Людей, которых тут было до свинства много.
Отдыхающие. Туристы. Среди них Даркен заметил много детей. Больше, чем полагалось бы видеть в столь поздний час.
И тогда он понял, как выбирались время и место удара: разрушенные дома, всё же, не производят такое впечатление, как изуродованные человеческие тела посреди улицы. Особенно, если эти тела растворялись, но смерть не спешила прибирать к себе пострадавших. Словно бы исходивший от них сладковато-гнилостный запах был чересчур противен Морте Санте, чтобы та могла так сразу, не преодолевая отвращения, подойти и увести их души.
Одним ошмётки плоти ударили по спине, из-за чего само тело превращалось в студень, из которого торчали руки и ноги. У других голова стекла под воротник. Третьи пытались, цепляясь ногтями в щели между брусчаткой, уползти прочь от лужи, которая уже обратила их ноги в единый безвольный, лишённый мышц и похожий на пустой кожаный мешок хвост. А некоторые и вовсе полностью растворились и уже начали смешиваться в единую массу с множеством искажённых как ужасом, так и проклятьем лиц.
Бедолаги кричали, плакали, молили о пощаде. Казалось, с их разумами происходит то же, что и с плотью. Рациональность и умение мыслить связно растворялись под напором бесконечного ужаса. Даже не животного. Более глубокого.
В полном смысле хтонического.
Наверное Даркену было бы проще воспринимать это, если бы жертвы полностью лишились человеческого облика. Но когда здесь можно увидеть красивую женскую руку с накрашенными пальцами, а там — всё ещё остающегося в сознании и отчаянно пытающегося забраться повыше парнишку лет тринадцати, чьи пальцы уже начинали превращаться в подобие медузы, обещая вот-вот предать и позволить упасть всем телом в лужу проклятой жижи, становилось как-то особенно жутко, дурно, мерзко.
— Идиоты! — кричал Даркен, взмахом лэнса поднимая ветер столь мощный, чтобы заставить пачку некромагов перейти в оборону, просто чтобы устоять на ногах. — Вы что, не видите, что делаете?

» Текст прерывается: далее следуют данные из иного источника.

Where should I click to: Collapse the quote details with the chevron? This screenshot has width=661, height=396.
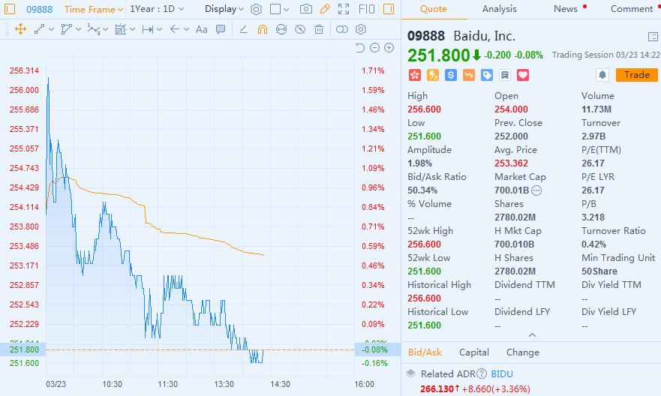pos(533,335)
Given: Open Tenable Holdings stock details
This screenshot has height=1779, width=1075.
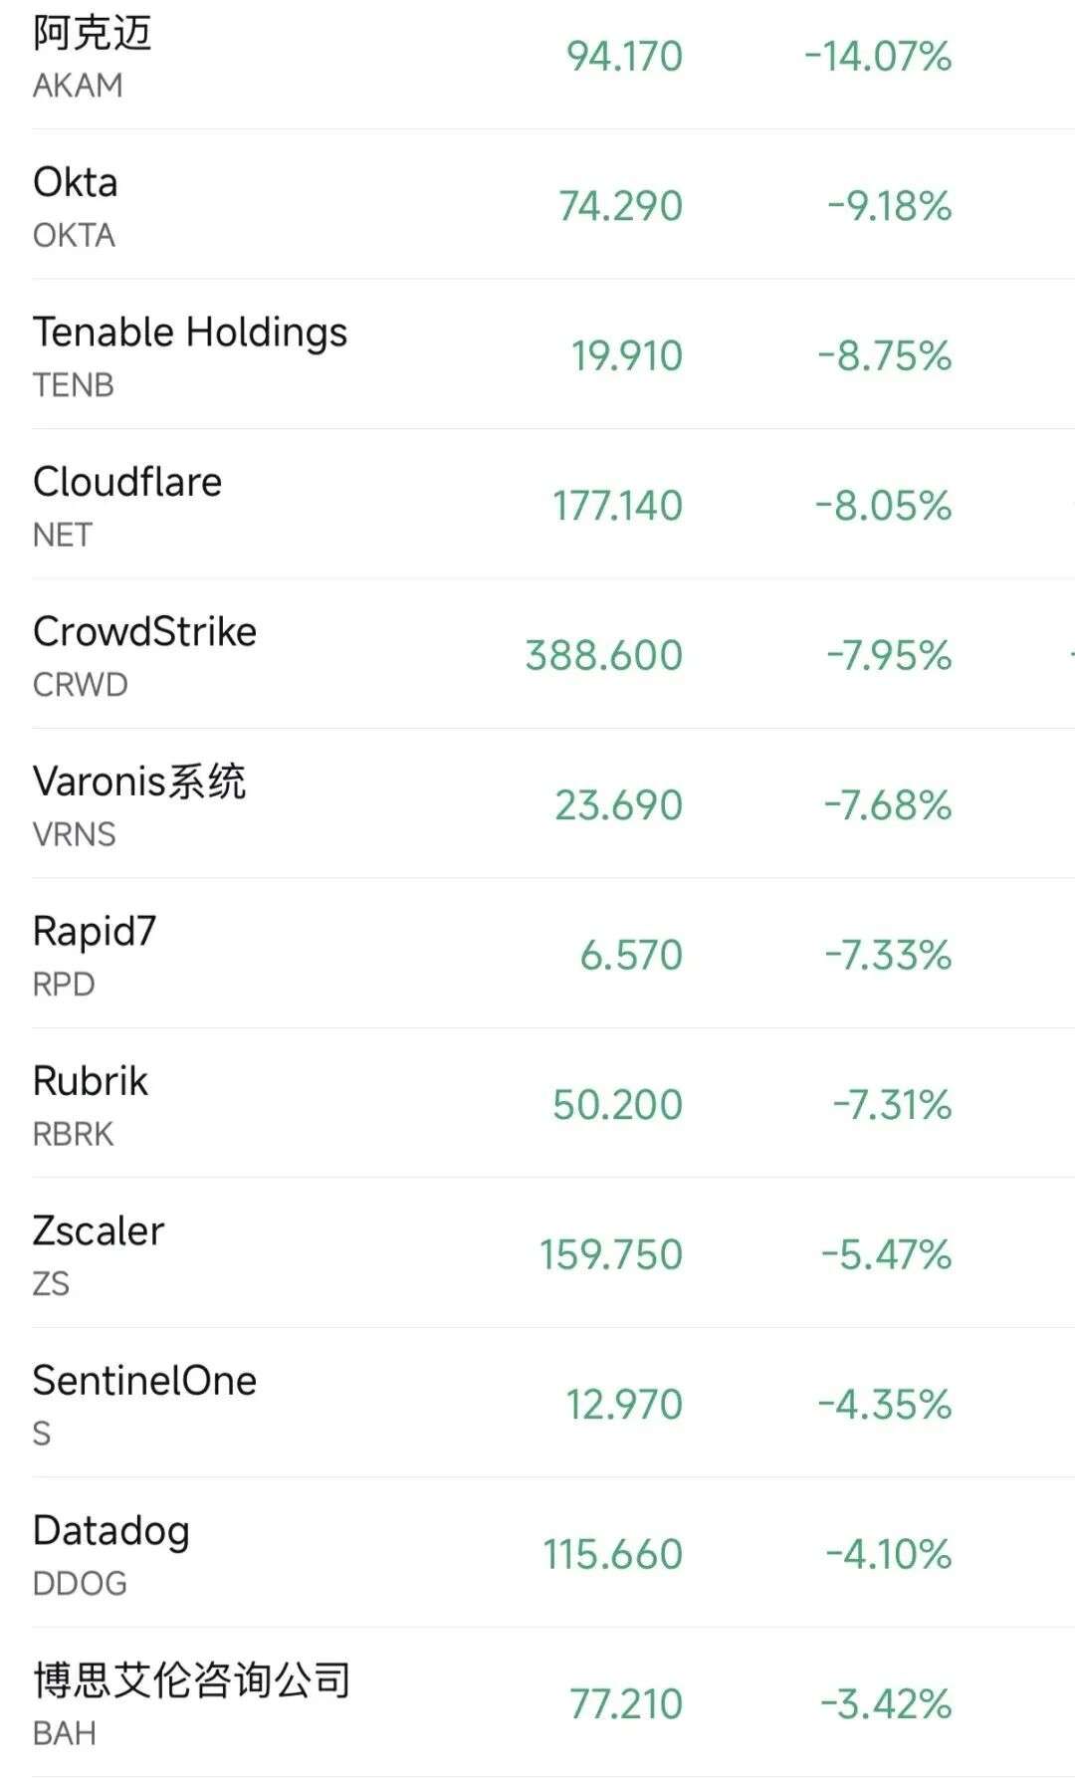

Он закончил своё пике прямо рядом с мальчишкой и схватил его за шкибон ровно в тот момент, когда пальцы бедолаги уже остались на дверной ручке и падения было неизбежно. Бобо — дрон-щит, временно покинувший пост, — успел вцепиться манипуляторами в плечи уползающей прочь от жижи женщины и потащить прочь. Ещё где-то четверых молодой человек сумел вытащить заклинаниями, но на остальных времени тратить уже нельзя. Неразумно. Ведь спасая их, можно не успеть уберечь иных. Тех, кто ещё пока не был поражён проклятьем.